Economic planning chiefs from India and China said Wednesday that they were implementing cuts on greenhouse gas emissions from industry, transport and housing which many scientists blame for global warming, by promoting cleaner energy use.
But they are reluctant to submit to compulsory limits that might hamper industry in the short term while rich nations fail to meet the emissions targets they set themselves.
"The industralised countries have not met the obligations they took on in the Kyoto Protocol," said Montek Ahluwalia, Deputy Chairman of the Planning Commission of India.
"And not all industralised countries joined them," he added, referring to the United States. "It's quite clear that business as usual doesn't work."
Industrialised countries are trying to get developing nations to join the next round of "post-Kyoto" mandatory emissions limits from 2012. Poor nations were left out of the current curbs because they might hamper development.
Zhang Xiaoqiang, Vice-Chairman of China's National Development and Reform Commission, insisted that the Asian giant was cutting emissions and targeting further cuts.

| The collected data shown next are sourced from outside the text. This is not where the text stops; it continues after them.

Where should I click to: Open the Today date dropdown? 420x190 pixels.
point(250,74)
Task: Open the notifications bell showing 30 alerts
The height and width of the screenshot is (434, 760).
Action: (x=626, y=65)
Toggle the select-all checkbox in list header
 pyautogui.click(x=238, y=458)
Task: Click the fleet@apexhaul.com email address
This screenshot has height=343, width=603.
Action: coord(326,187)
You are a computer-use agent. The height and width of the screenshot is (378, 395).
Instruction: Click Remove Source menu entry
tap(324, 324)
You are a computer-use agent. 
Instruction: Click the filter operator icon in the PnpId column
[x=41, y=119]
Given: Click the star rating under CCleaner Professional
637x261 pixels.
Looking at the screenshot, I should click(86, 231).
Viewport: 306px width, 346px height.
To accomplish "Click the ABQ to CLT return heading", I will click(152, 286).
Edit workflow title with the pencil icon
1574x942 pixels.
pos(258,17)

However, China's economic growth rate means that overall emissions there are still rising.
Zhang highlighted cement and steel production in China which pollutes about 40 percent more than technologies used in the West, while buildings were half as energy efficient as in Europe.
"We need to try to develop this but we want technology to save energy. We want to strengthen cooperation with developed countries," Zhang said, calling for a "know-how exchange".

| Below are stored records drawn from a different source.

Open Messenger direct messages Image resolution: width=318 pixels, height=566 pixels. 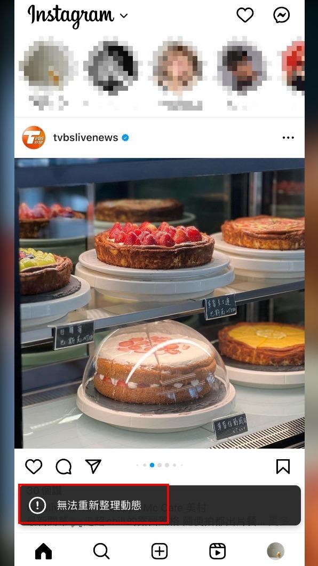point(281,15)
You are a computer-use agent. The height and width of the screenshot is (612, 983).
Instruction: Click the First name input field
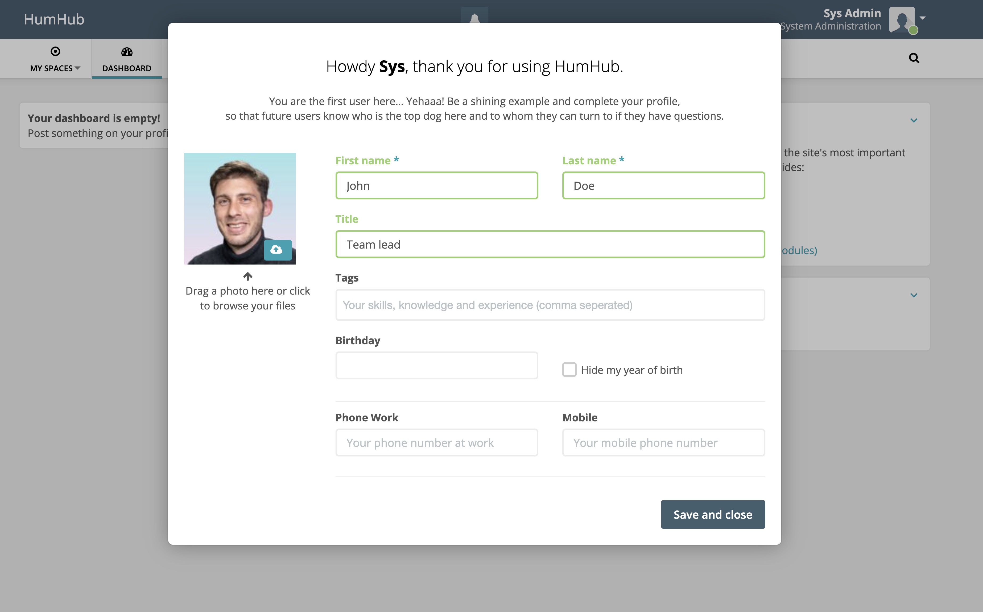[x=436, y=185]
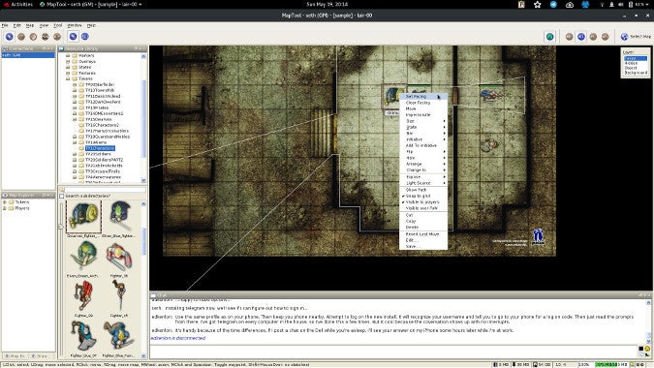Open the Window menu in menu bar
This screenshot has height=368, width=654.
pyautogui.click(x=75, y=25)
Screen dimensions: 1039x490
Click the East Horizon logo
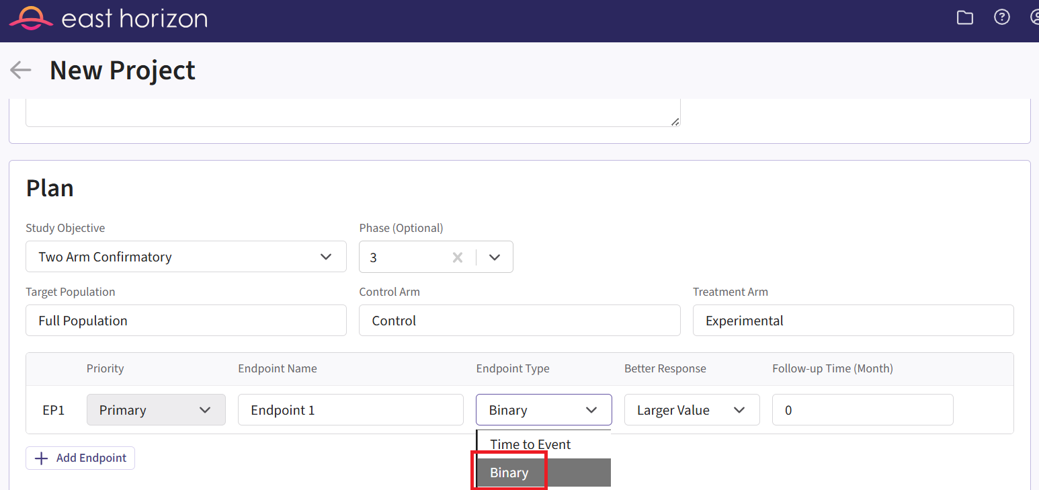pyautogui.click(x=108, y=18)
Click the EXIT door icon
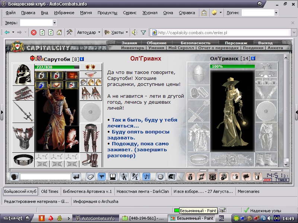Viewport: 298px width, 223px height. coord(257,177)
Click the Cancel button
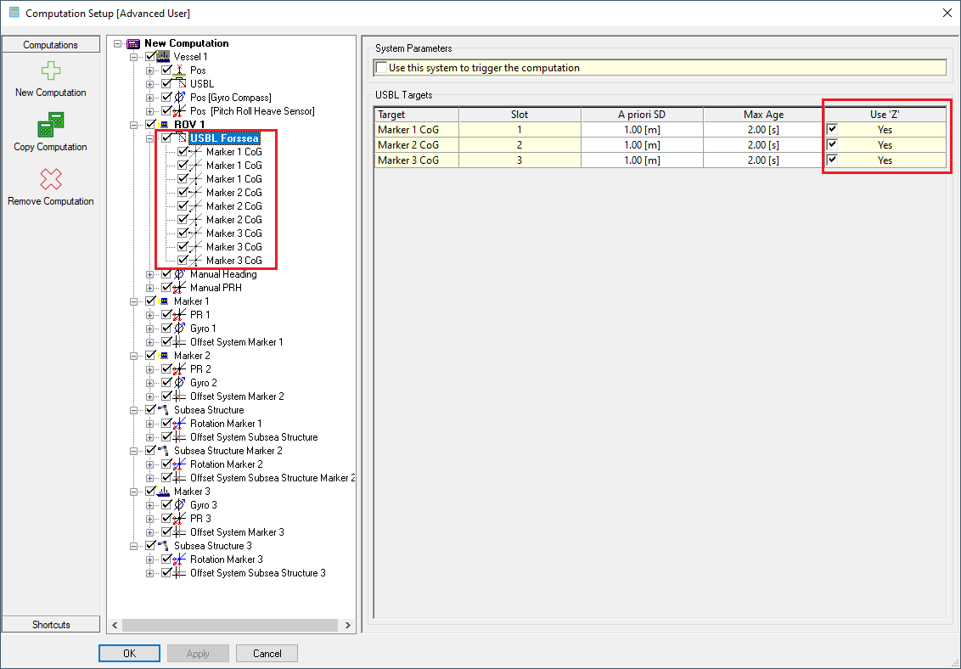Viewport: 961px width, 669px height. (x=267, y=653)

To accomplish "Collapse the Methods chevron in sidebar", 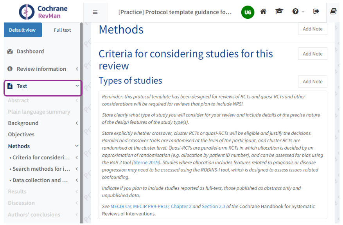I will 77,146.
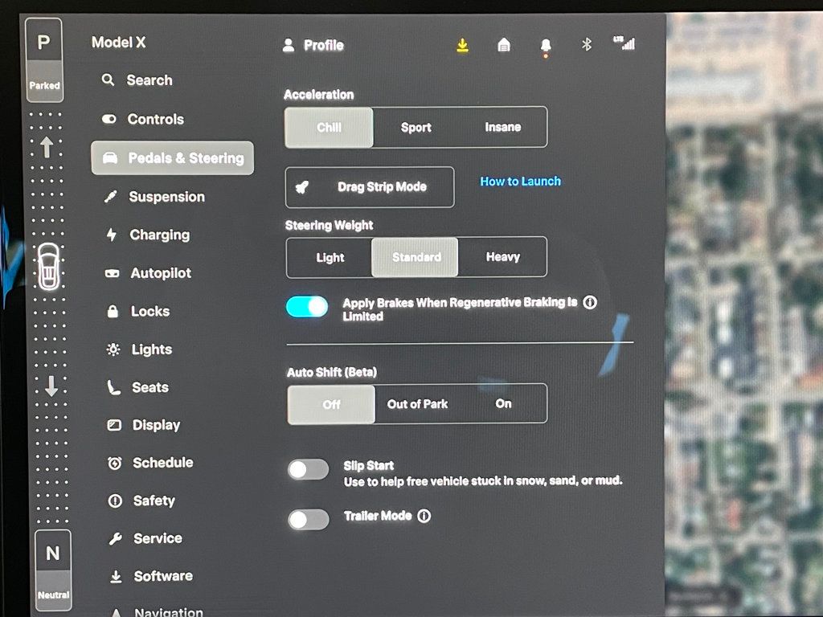Tap the yellow software download icon

click(x=462, y=46)
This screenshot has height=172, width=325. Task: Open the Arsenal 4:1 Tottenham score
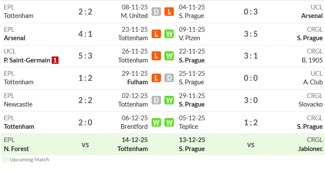(85, 34)
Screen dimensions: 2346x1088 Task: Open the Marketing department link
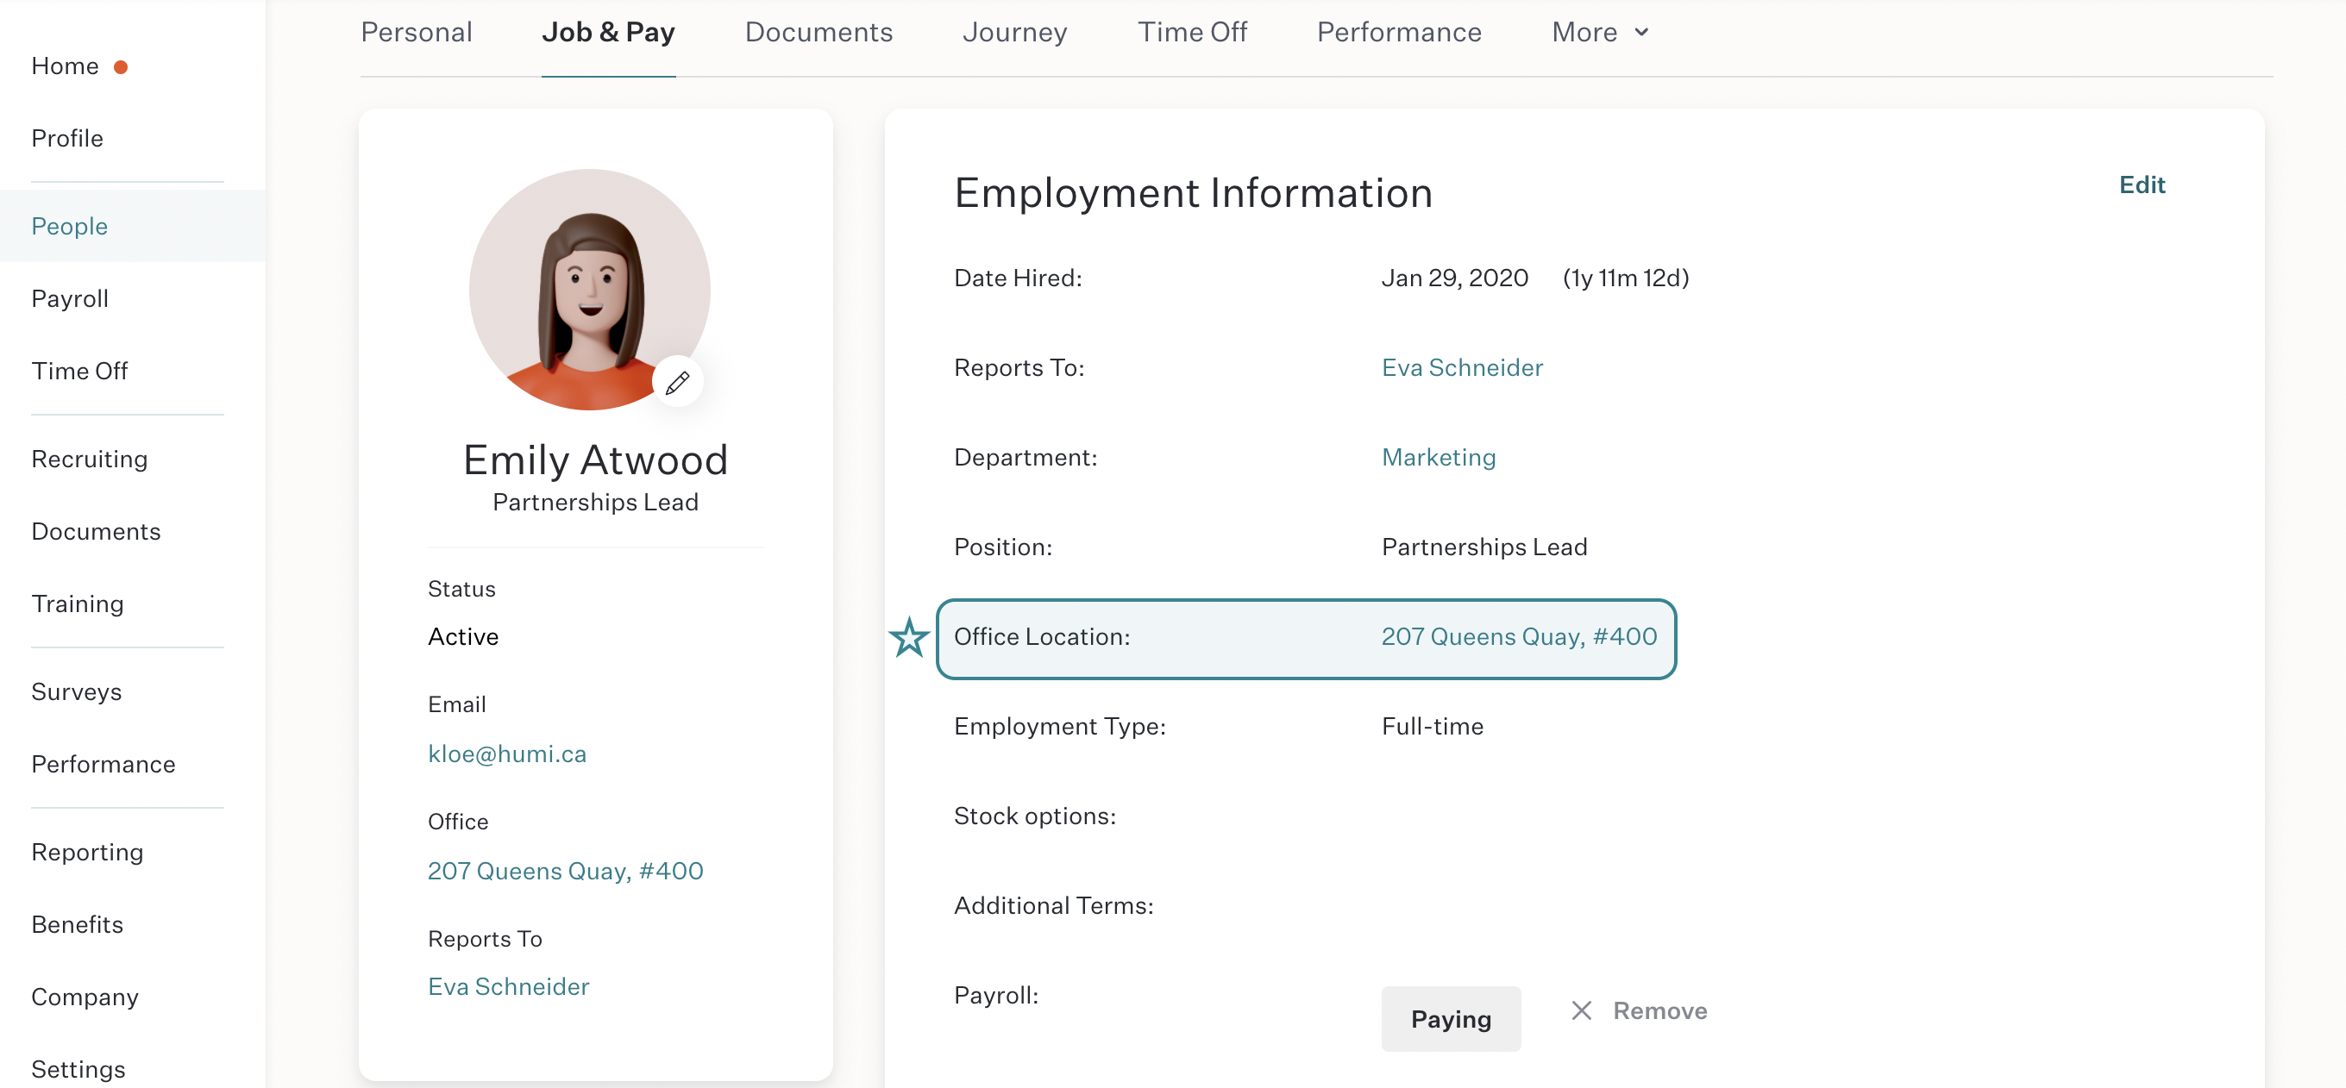(x=1438, y=457)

Jacques Aigrain, chief executive of one of the world's largest reinsurance firms, SwissRe, said highly populated and growing countries like China and India would need to continue to use coal, regarded as a highly polluting fossil fuel.
Alternative energy -- such as solar, wind power or crop-based biofuels -- could only provide 20 to 50 percent of energy needs in most parts of the world, while transfer to nuclear power was too slow or risky, experts in Davos said.
"It is essential that we facilitate the transfer of clean energy solutions to both India and China. Coal ... is the only readily available energy source in those two countries, so we need access to clean coal solutions," Aigrain said.
Meanwhile, another emerging nation in Davos, Brazil, was promoting its booming biofuel industry, based on ethanol made from sugar cane, and its exports of environmentally-friendly technology.
About 82 percent of cars made there use a mix of ethanol and gasoline fuel, according to the Brazilian government.
Brazil's Industry Minister Luis Fernando Furlan was applauding US President George W. Bush's announcement this week of plans to cut US gasoline consumption over the next decade in favour of ethanol.
"For Brazil, the growth in ethanol consumption in the world is beneficial, whether we export fuel or not," Furlan told journalists.
"It still means new business for Brazilian companies, because we have had this technology for 30 years," he explained.